* DIRECTIONS *
Track down every line below that holds "resolution" and copy it.

* AVAILABLE DATA *
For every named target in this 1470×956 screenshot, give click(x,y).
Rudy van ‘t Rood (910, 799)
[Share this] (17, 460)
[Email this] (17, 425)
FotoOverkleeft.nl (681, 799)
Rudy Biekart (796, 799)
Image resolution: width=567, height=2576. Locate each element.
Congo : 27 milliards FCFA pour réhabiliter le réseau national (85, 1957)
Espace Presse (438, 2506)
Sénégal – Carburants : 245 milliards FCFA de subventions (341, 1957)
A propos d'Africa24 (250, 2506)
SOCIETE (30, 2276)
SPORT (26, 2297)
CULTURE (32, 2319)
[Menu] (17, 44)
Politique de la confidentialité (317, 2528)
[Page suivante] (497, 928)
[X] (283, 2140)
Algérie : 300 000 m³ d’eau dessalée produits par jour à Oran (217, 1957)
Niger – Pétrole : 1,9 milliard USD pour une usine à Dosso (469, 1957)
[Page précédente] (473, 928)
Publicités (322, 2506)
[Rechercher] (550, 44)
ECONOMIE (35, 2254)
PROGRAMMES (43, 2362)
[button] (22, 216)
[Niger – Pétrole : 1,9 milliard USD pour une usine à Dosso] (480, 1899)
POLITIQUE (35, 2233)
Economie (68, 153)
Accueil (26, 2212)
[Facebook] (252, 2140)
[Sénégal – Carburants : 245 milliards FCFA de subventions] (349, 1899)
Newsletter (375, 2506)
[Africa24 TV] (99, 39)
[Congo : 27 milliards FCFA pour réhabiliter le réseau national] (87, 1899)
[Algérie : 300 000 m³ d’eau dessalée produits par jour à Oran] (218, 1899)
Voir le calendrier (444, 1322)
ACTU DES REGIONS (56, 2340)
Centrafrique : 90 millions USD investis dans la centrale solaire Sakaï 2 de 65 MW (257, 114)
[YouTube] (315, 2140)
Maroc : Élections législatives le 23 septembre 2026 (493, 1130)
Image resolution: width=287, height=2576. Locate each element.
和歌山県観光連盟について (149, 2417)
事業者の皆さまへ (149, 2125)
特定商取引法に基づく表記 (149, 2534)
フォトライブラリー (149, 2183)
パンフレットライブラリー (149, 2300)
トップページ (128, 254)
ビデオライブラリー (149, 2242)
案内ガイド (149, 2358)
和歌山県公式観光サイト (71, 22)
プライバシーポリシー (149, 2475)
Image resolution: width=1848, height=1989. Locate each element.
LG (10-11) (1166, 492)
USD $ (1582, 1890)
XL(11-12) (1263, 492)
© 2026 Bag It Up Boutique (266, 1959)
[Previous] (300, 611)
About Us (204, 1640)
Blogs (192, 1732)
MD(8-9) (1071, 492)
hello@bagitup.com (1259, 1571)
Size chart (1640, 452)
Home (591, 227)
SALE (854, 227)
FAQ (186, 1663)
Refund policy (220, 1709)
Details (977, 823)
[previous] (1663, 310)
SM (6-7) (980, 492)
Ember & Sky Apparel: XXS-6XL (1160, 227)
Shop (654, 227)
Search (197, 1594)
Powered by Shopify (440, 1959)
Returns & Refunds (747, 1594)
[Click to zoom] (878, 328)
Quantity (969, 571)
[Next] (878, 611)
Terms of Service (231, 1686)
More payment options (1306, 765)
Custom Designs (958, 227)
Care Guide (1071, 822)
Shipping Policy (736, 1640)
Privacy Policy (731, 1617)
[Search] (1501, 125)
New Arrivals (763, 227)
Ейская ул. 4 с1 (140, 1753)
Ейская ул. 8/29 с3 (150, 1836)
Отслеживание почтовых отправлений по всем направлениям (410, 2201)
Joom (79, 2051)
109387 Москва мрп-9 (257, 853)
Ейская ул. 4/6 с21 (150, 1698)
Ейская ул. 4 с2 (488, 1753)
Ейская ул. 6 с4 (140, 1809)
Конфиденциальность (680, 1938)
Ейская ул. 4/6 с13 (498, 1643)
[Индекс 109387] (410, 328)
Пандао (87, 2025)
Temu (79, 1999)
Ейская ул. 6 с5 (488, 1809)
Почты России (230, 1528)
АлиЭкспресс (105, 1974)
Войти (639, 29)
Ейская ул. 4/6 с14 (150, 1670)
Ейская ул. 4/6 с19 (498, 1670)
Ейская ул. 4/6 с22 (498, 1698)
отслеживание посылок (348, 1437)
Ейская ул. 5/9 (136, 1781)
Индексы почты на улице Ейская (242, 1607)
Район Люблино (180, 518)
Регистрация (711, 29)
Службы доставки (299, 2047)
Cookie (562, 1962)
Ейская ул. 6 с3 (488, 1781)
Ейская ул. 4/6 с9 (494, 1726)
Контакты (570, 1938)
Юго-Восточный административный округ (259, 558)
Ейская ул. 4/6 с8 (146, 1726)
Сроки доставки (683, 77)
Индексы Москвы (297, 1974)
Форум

* RESPONSE TO THE EXERCISE *
Image resolution: width=567, height=2576. Locate each element.
Image resolution: width=287, height=2576. Locate each element.
Image resolution: width=1848, height=1989. Locate each element.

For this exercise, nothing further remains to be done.